==== Material to process ====

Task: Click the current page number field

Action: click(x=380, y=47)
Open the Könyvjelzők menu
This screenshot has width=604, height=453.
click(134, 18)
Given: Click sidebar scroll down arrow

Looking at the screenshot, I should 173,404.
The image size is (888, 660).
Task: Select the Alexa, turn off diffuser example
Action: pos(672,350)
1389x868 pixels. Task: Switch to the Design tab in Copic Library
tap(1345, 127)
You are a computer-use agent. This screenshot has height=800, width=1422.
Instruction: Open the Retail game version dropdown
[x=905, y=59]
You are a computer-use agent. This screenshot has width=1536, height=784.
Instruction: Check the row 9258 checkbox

====

Requirement
Put every line of the entries above into a numbered list, leaving out the blank lines.

Exercise answer
1. Task: Click the current page number field
2. Action: click(x=380, y=47)
3. Open the Könyvjelzők menu
4. This screenshot has width=604, height=453.
5. click(134, 18)
6. Given: Click sidebar scroll down arrow
7. Looking at the screenshot, I should 173,404.
8. The image size is (888, 660).
9. Task: Select the Alexa, turn off diffuser example
10. Action: pos(672,350)
11. 1389x868 pixels. Task: Switch to the Design tab in Copic Library
12. tap(1345, 127)
13. You are a computer-use agent. This screenshot has height=800, width=1422.
14. Instruction: Open the Retail game version dropdown
15. [x=905, y=59]
16. You are a computer-use agent. This screenshot has width=1536, height=784.
17. Instruction: Check the row 9258 checkbox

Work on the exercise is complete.